◆ COSA FARE:
A. Rispondi in breve a queste domande sul brano scelto:
(i) Qual è la "presunta condanna" che il sindaco del Cga sente sempre più a fondo?
(ii) Chi punta allo stesso bersaglio del Pd, oltre al Pd stesso?
(iii) Dove vanno cercati prima di tutto i candidati, secondo quanto ha voluto Letta?
B. Riporta dal brano scelto, parola per parola, la parte che va da "Enrico Letta è" a "bacino di consenso.".

[BRANO SCELTO]

Era strano che lui, sindaco del Cga, trovasse un freddo piacere a seguire, – costretto (!?!) – fino in fondo il suo percorso e penetrarne le oscure reticenze per riuscire soltanto ad ascoltare e sentire sempre più profondamente la sua ‘presunta condanna’, cioè quella di non essere più rieletto nello scranno più alto della città. La crisi dei valori ha messo in crisi anche la politica come valore, non si crede a nulla e dunque neppure alla politica.
Enrico Letta è stato chiaro qualche giorno fa che il Pd, è a caccia di candidati forti. È questo il bersaglio a cui punta il Pd e non solo (anche Calenda con Azione ed altri). Con un obiettivo: provare ad allargare il bacino di consenso.
Ecco perché l’imperativo tra gli strateghi è diventato il seguente: «Trovare candidati forti». Da pescare, così almeno ha voluto Letta, in primis sui territori. Anche fuori dai confini del partito. Ma per strappare voti (e soprattutto collegi) alla destra si guarda anche a una pletora di candidati indipendenti forti di consensi.

[/BRANO SCELTO]
[MATERIALE FORNITO]

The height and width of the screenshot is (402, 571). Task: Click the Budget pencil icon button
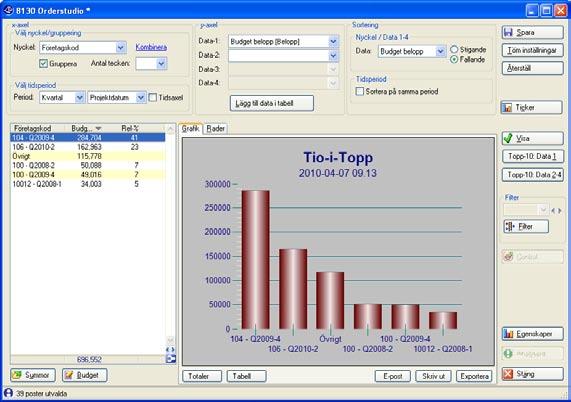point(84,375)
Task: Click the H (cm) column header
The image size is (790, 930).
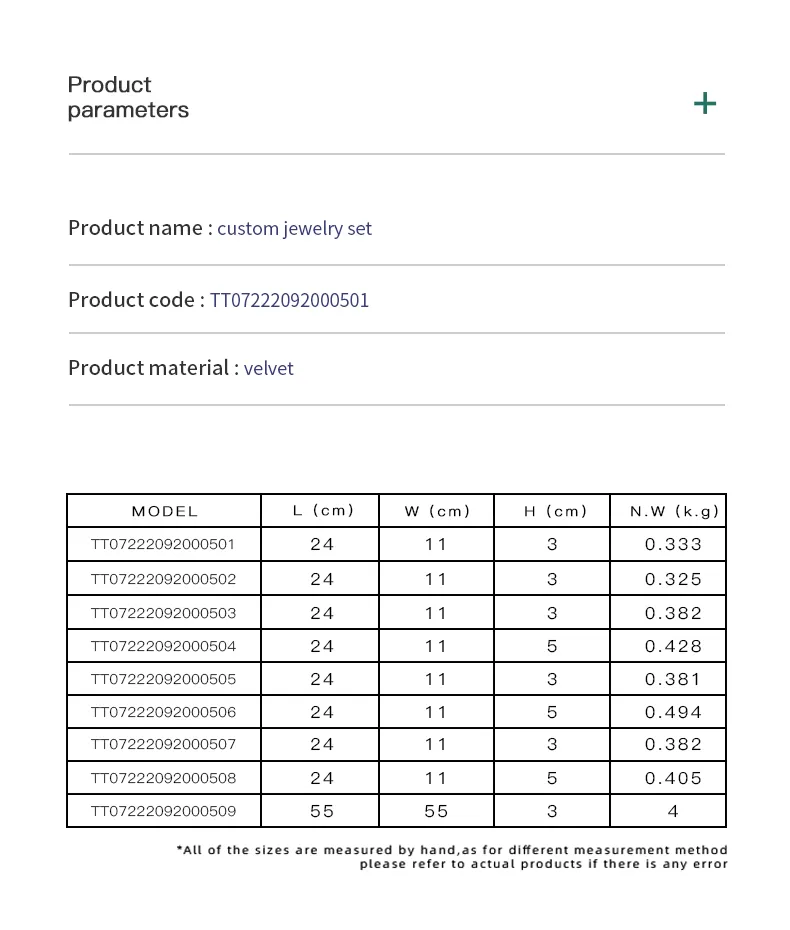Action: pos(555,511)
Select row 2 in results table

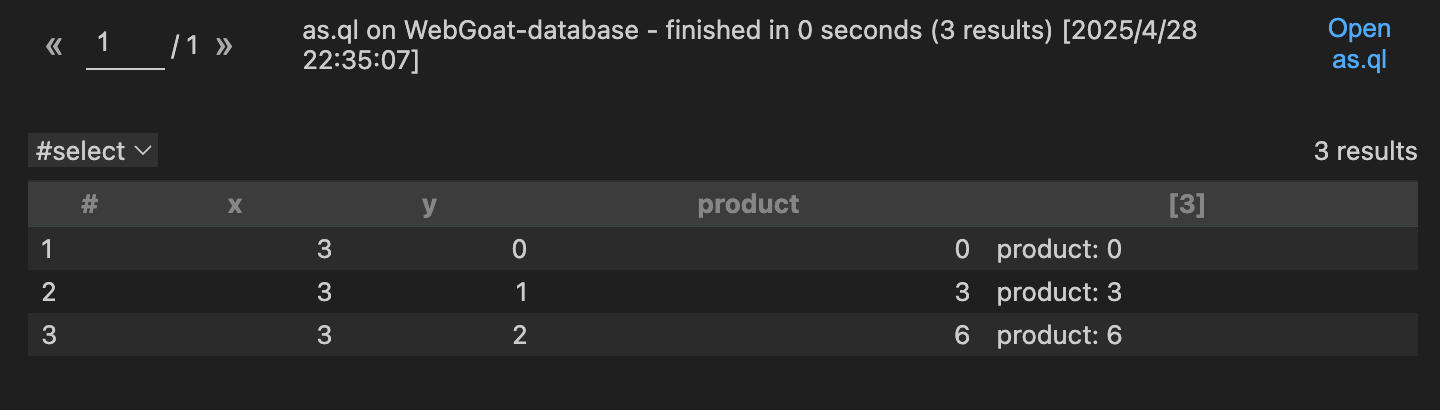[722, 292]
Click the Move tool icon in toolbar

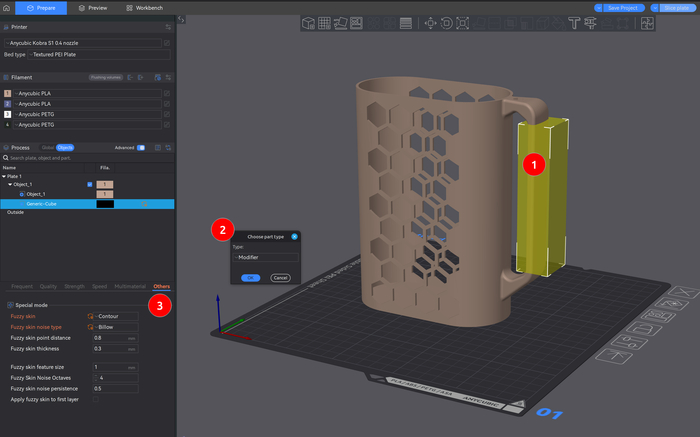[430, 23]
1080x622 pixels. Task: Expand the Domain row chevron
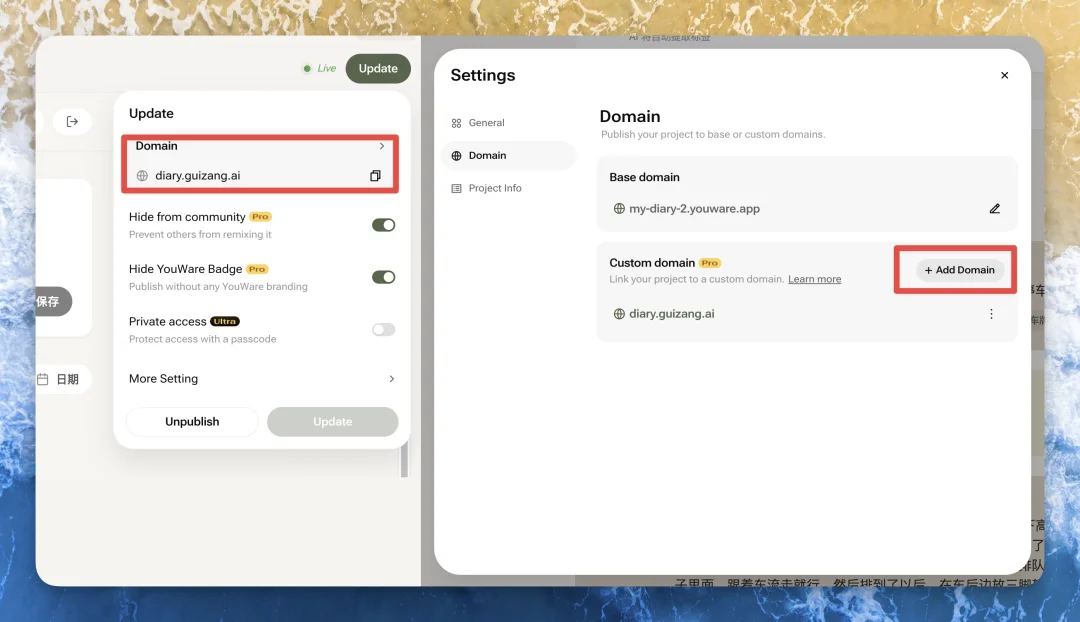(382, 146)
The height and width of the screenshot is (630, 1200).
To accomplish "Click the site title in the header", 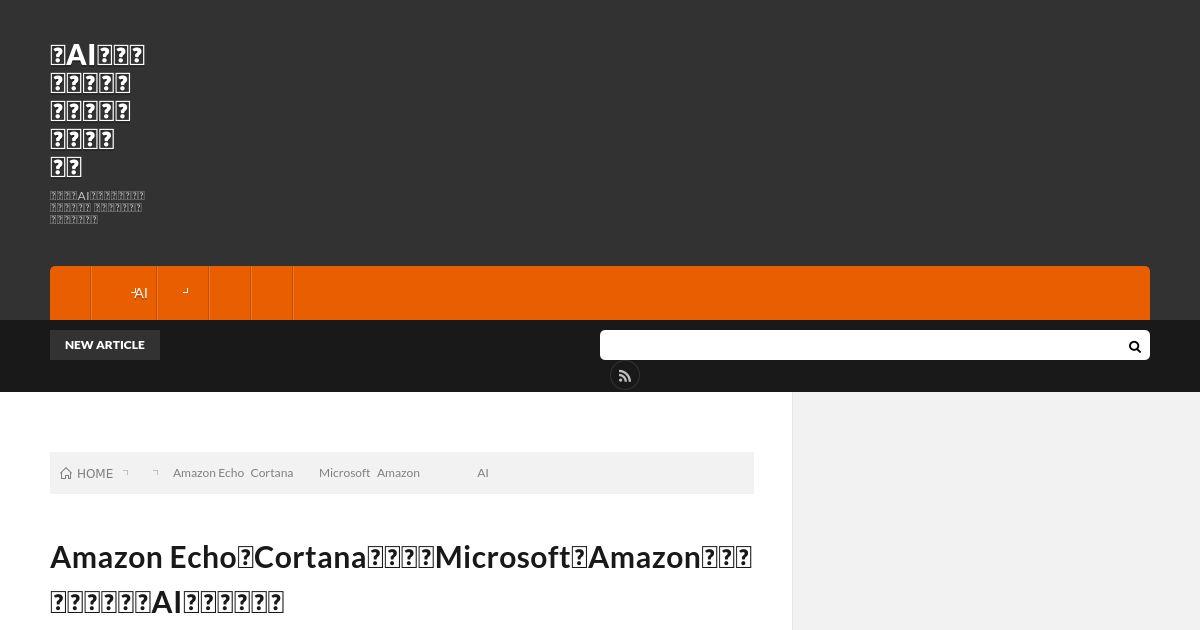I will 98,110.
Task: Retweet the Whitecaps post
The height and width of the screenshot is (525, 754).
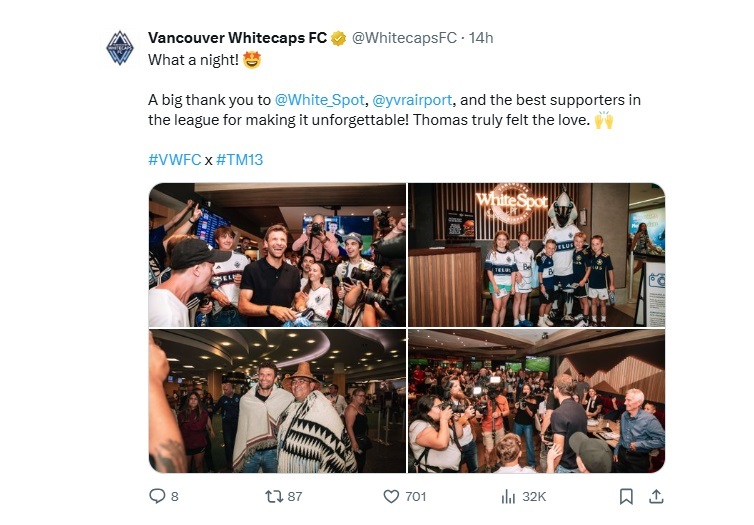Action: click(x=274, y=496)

[/MATERIALE FORNITO]
[MATERIALE FORNITO]

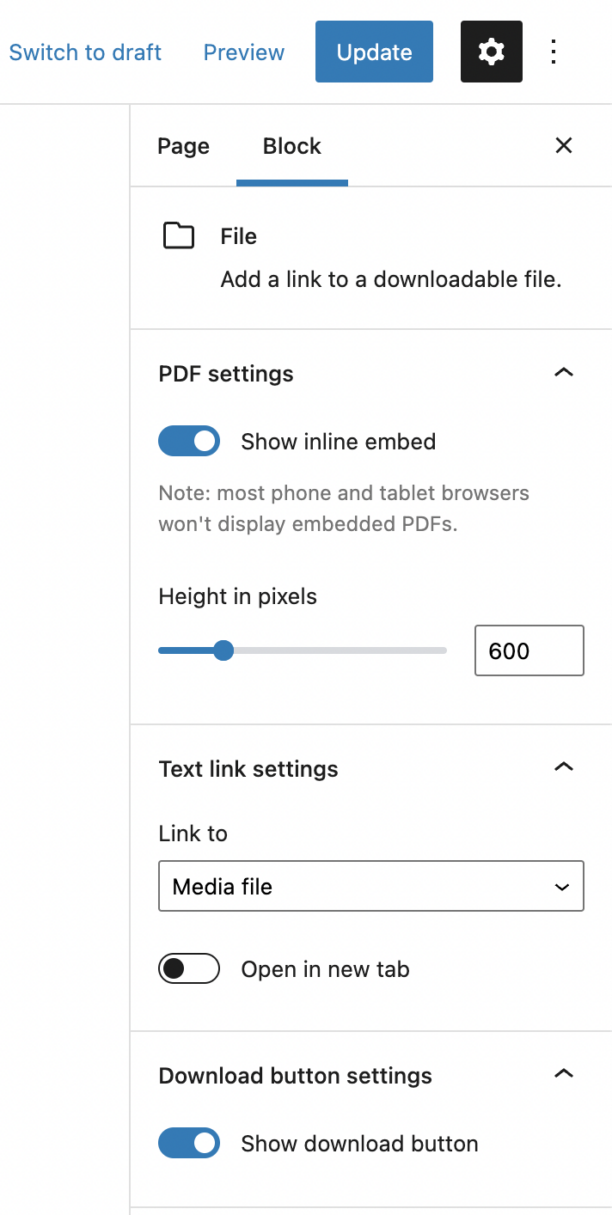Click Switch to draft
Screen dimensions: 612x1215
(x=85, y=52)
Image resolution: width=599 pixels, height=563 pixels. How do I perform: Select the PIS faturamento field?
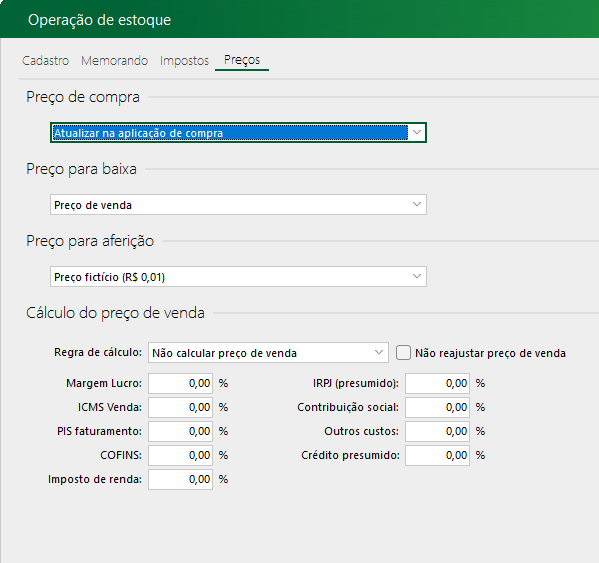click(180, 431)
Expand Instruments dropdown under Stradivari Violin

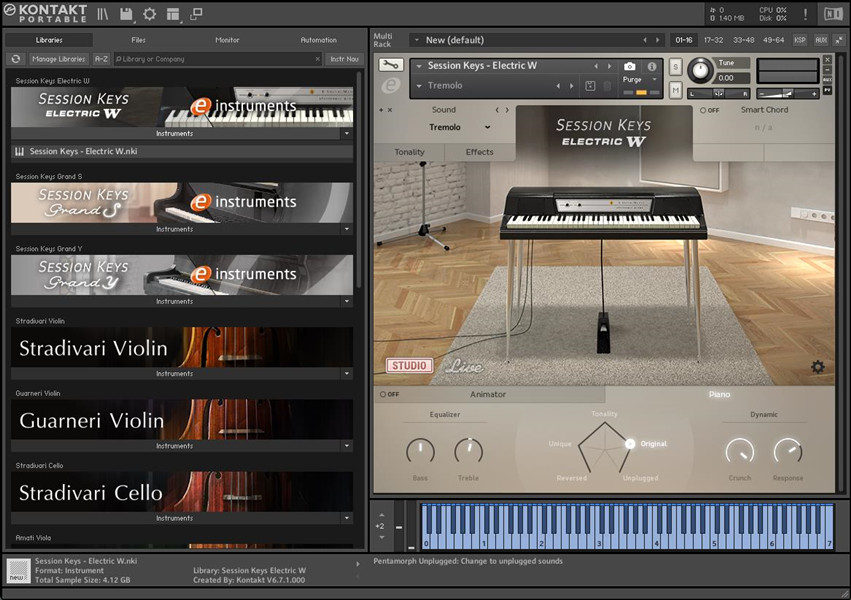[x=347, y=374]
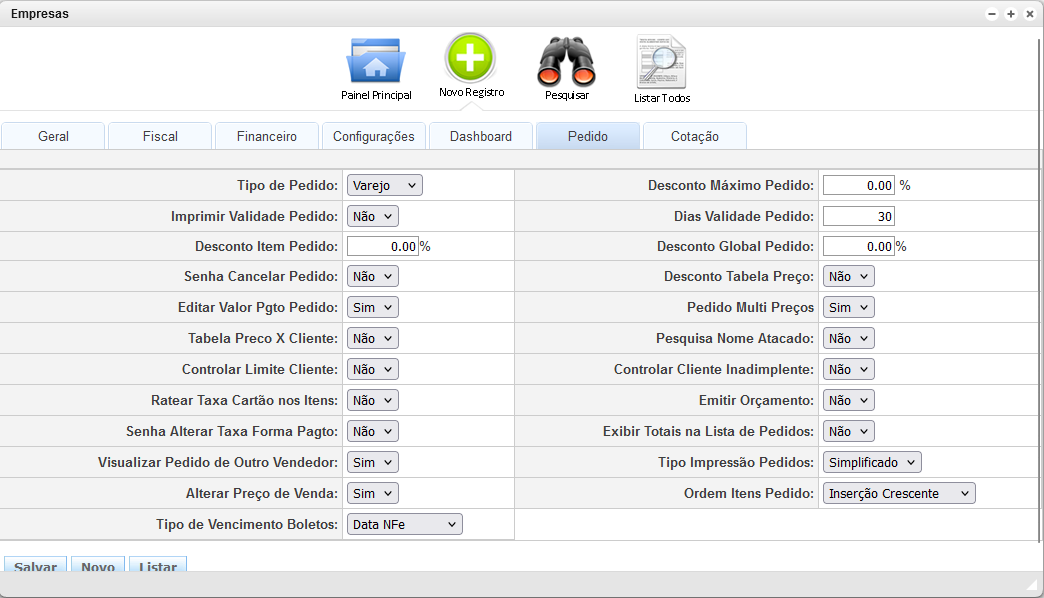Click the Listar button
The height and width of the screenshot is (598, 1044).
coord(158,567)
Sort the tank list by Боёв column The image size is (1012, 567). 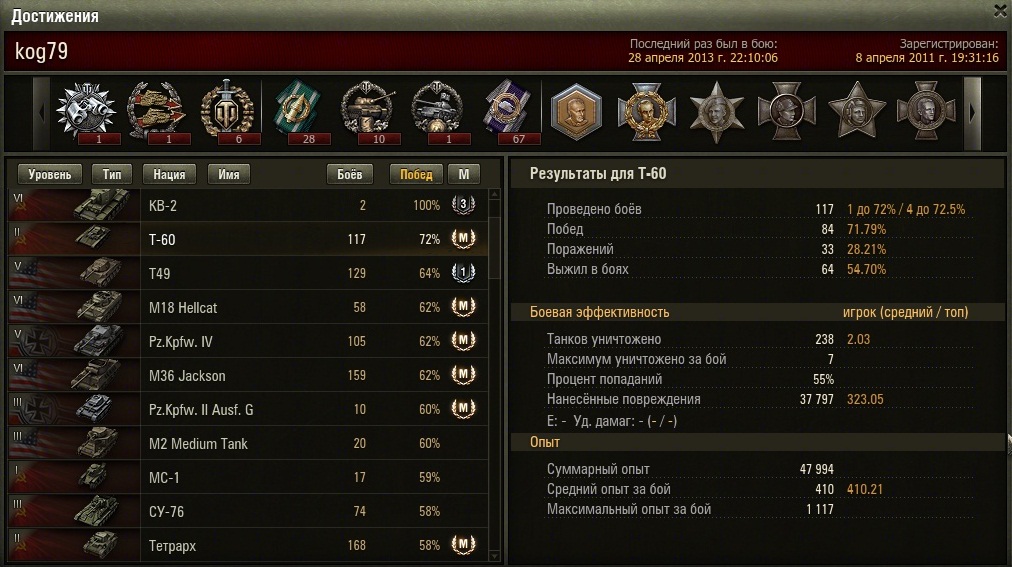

[/MATERIALE FORNITO]

◆ SOLUZIONI:
A.
(i) Non essere più rieletto nello scranno più alto della città.
(ii) Calenda con Azione, e altri.
(iii) Sui territori.

B.
Enrico Letta è stato chiaro qualche giorno fa che il Pd, è a caccia di candidati forti. È questo il bersaglio a cui punta il Pd e non solo (anche Calenda con Azione ed altri). Con un obiettivo: provare ad allargare il bacino di consenso.